Mir blieben nur Sekunden, bevor Malik misstrauisch werden würde, mit schweißnassen Händen fingerte ich zwischen Töpfen und Pfannen herum, schob beiseite, was beweglich war und suchte ein Messer. Ich blickte in jeden Winkel, drehte mich einmal um mich selbst, doch fand nichts, was als Waffe taugte. Nur ein kurzes Rührholz lag wie versehentlich zu Boden gefallen in der Asche der Kochstelle. Ich hob es auf, ließ es in der Hosentasche verschwinden und ging hinaus.
Malik winkte mich mit dem Messer zu sich. Als ich auf ihn zuging, wurden meine Schritte schwer. Ich werde es nicht schaffen, dachte ich, in einem offenen Kampf, noch dazu mit dem Messer, ist er mir überlegen – vielleicht werde ich sterben in einem der Häuser, in die ich immer hineinwollte, um darin zu leben. Schon plante ich für den Fall, die anderen hereinlassen zu müssen und Malik weiterhin ausgeliefert zu sein, da erschien Ezra im Gästesaal. Er ging sofort in Deckung, als er Malik sah, doch es war zu spät.
»Hol die anderen«, sagte Malik und stürzte voran.

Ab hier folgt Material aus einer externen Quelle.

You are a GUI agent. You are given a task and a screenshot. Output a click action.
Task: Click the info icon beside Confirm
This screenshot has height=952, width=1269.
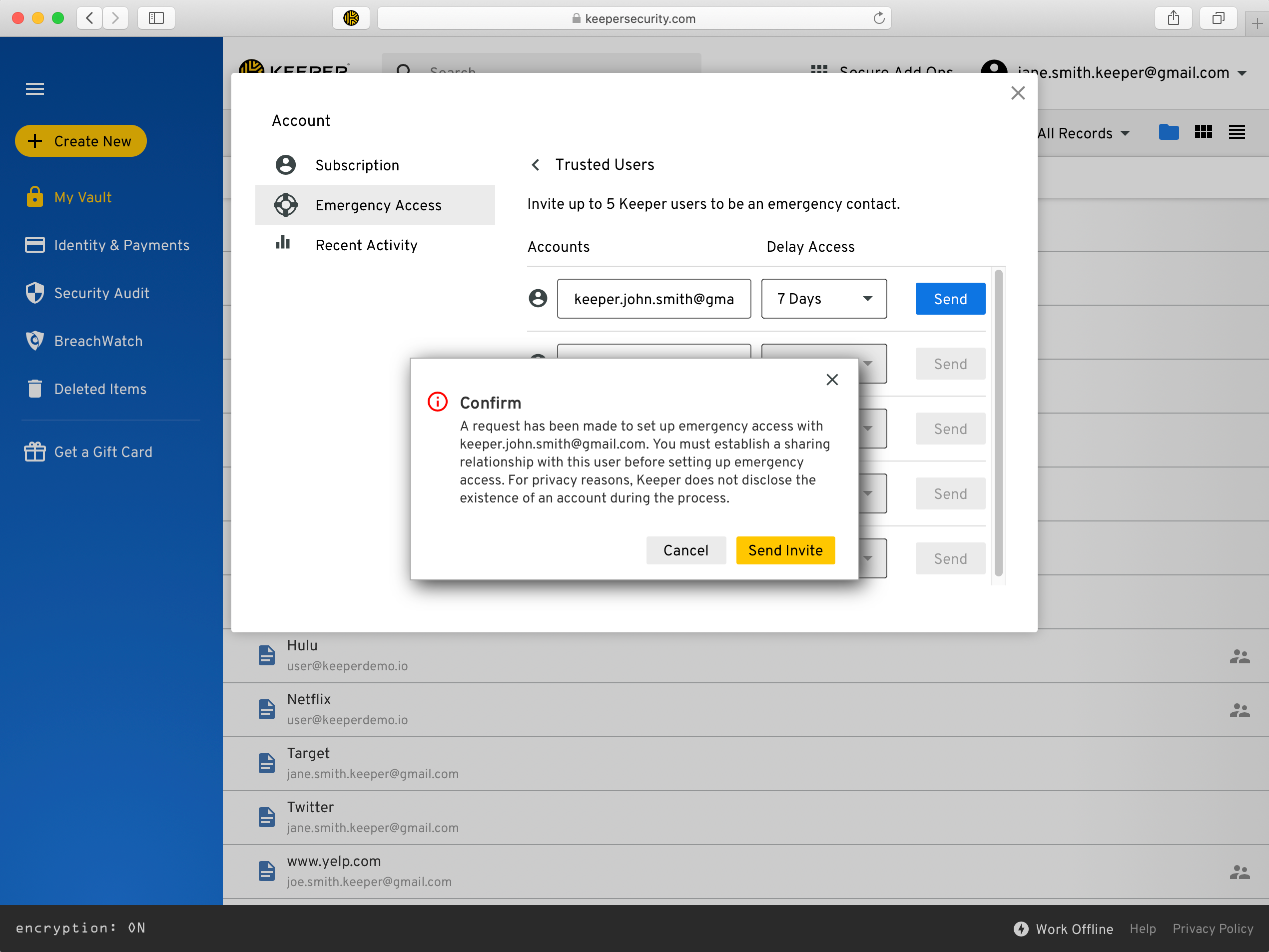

Ohne zu zögern, rannte ich los, erreichte vor ihm den Gästeraum und stieß Ezra zurück. Nie werde ich dessen Gesichtsausdruck vergessen, seinen Ekel vor der Berührung des Freundes, der den Feind in sein Haus gebracht hatte. Ich zerrte Ezra bis hinaus zur Balustrade, die den Innenhof umlief, und schrie ihn an:
»Wo sind die anderen?«
Dabei gab ich mir alle Mühe, wütend zu wirken, schlug Ezra sogar mit der flachen Hand, damit es noch überzeugender aussah.
Ezra sagte kein Wort, doch ich hatte sie bereits gesehen.
»Sie sind im Keller«, rief ich Malik zu.
»Geh jetzt endlich zum Tor«, erwiderte Malik, packte Ezra und hielt ihm das Messer an den Hals.